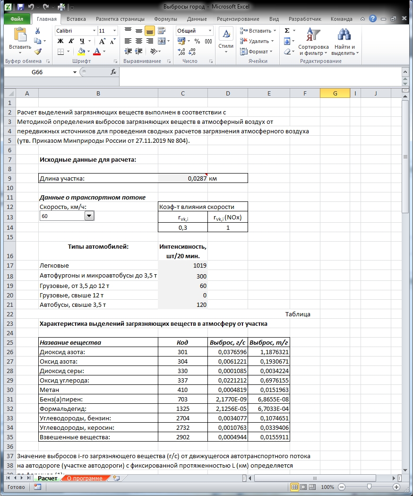Open the speed 60 combo box dropdown
Image resolution: width=413 pixels, height=496 pixels.
(89, 216)
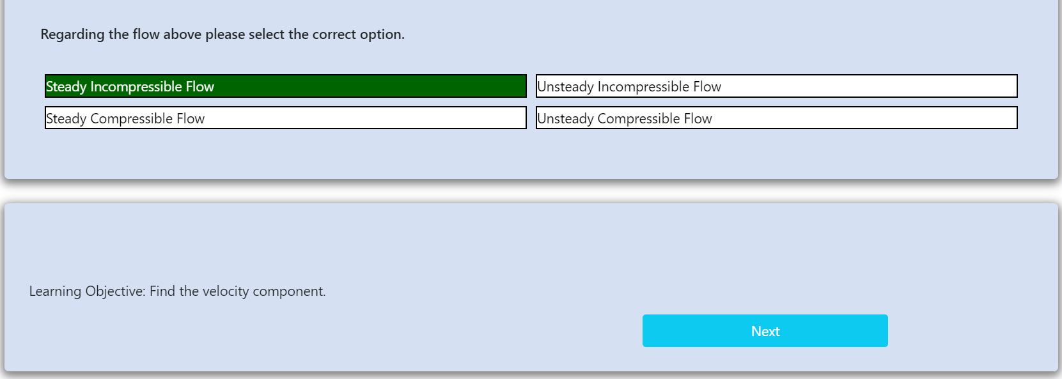The image size is (1062, 379).
Task: Select Unsteady Compressible Flow answer
Action: tap(776, 118)
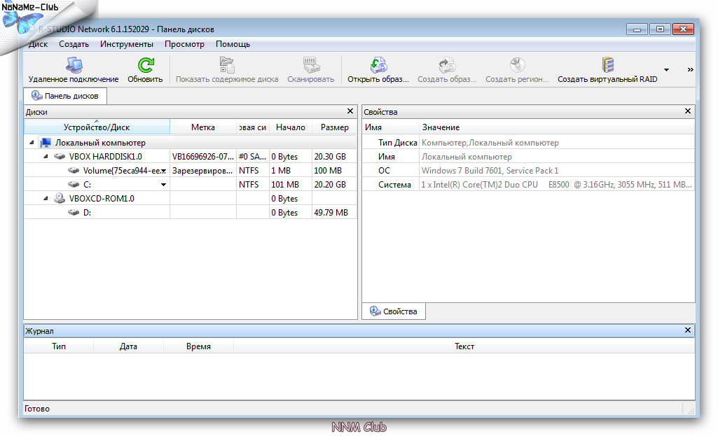Screen dimensions: 718x436
Task: Switch to the Disk panel tab
Action: coord(65,96)
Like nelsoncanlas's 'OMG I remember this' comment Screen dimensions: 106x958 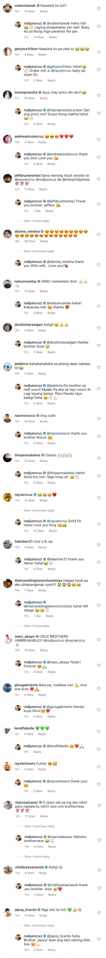(99, 284)
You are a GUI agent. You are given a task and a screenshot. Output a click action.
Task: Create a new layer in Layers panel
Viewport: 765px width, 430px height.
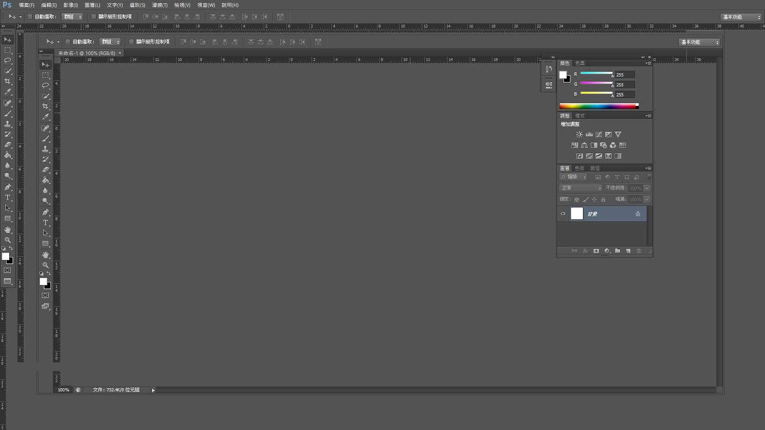coord(628,251)
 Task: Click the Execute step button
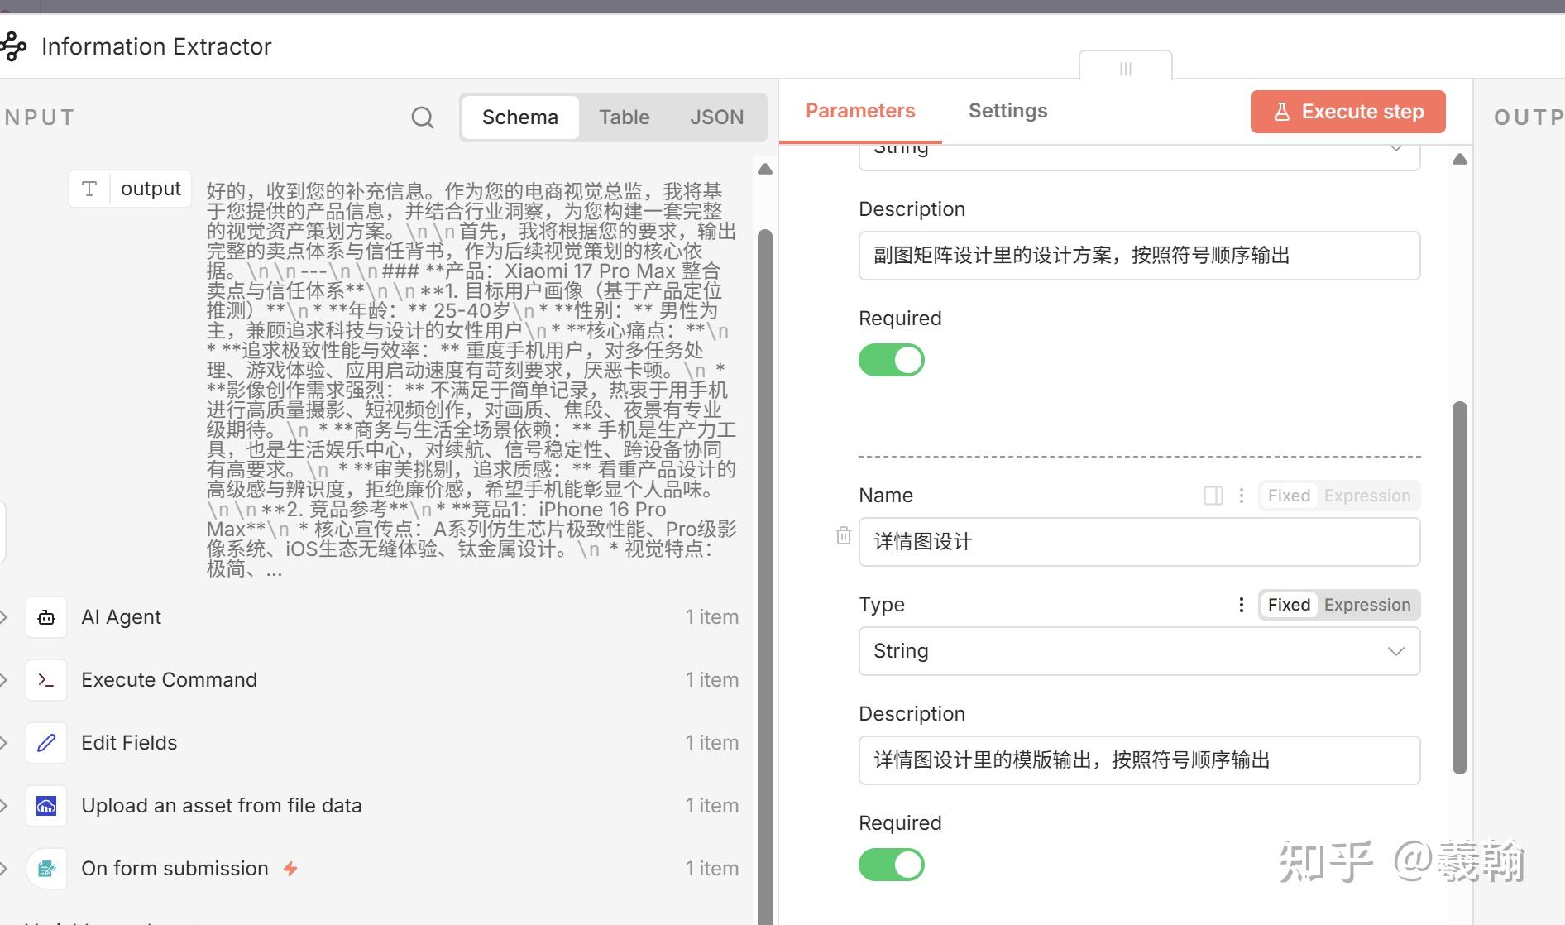1347,112
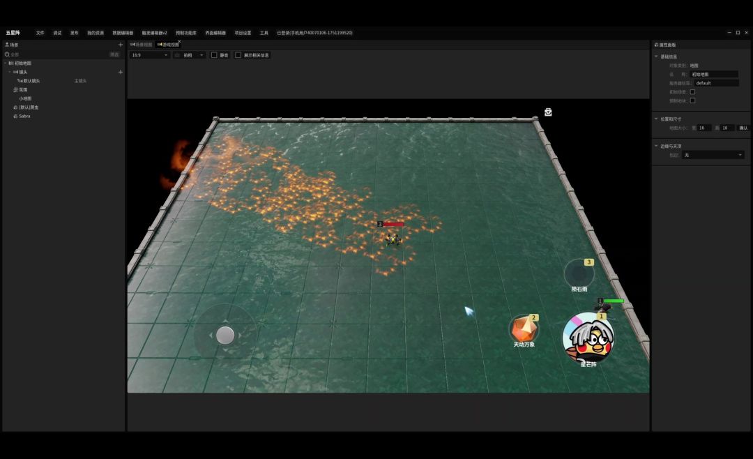Image resolution: width=753 pixels, height=459 pixels.
Task: Click the 筛选 filter button in scene panel
Action: click(x=114, y=54)
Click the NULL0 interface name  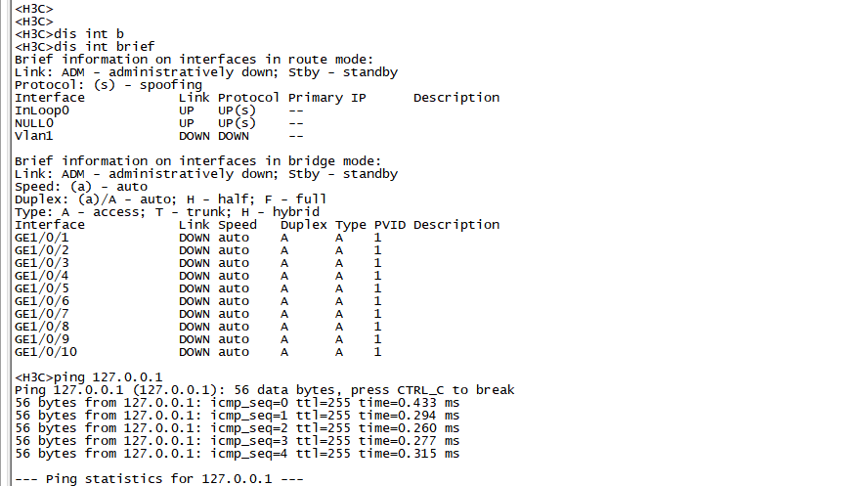(34, 123)
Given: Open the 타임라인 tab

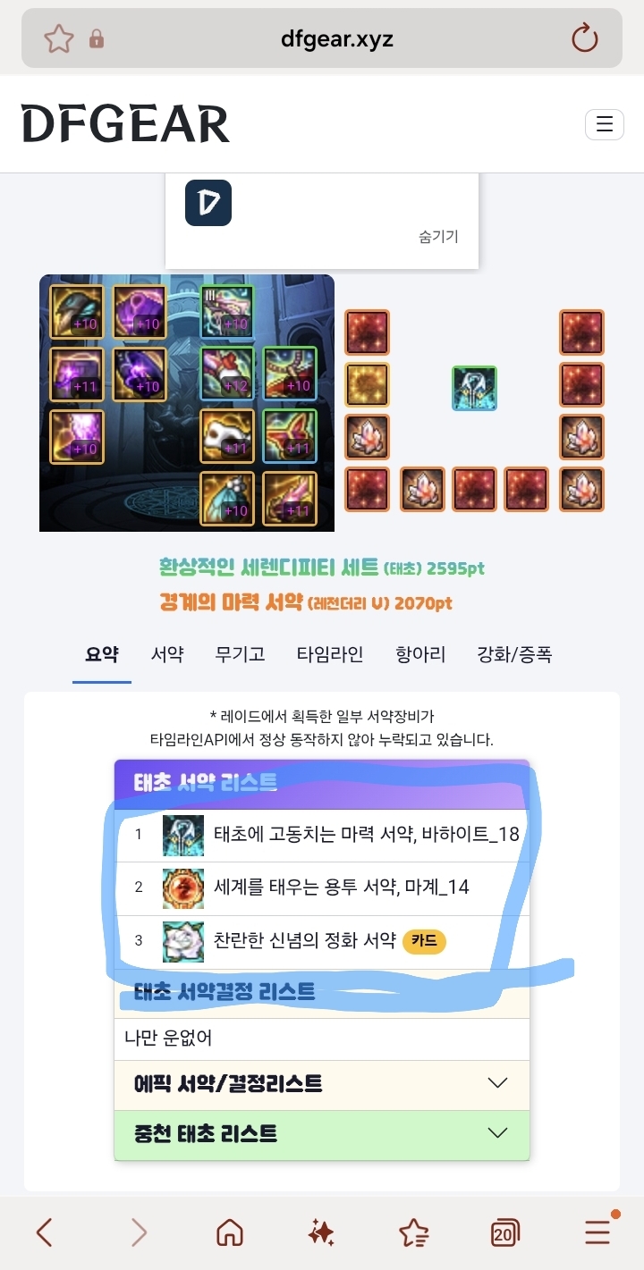Looking at the screenshot, I should tap(330, 654).
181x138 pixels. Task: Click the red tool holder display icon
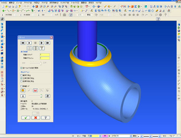(35, 90)
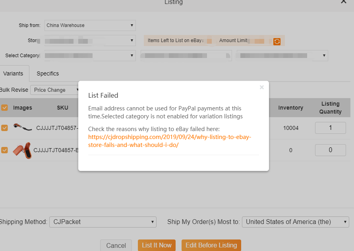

────────────────

Exactly and only the lines from the one holding "Given: Open the 타임라인 tab" through the final line of the material must be returned, both ends included, without any pictures.

**Written answer**
Given: Open the 타임라인 tab

Looking at the screenshot, I should tap(330, 654).
181x138 pixels. Task: Click the red tool holder display icon
(35, 90)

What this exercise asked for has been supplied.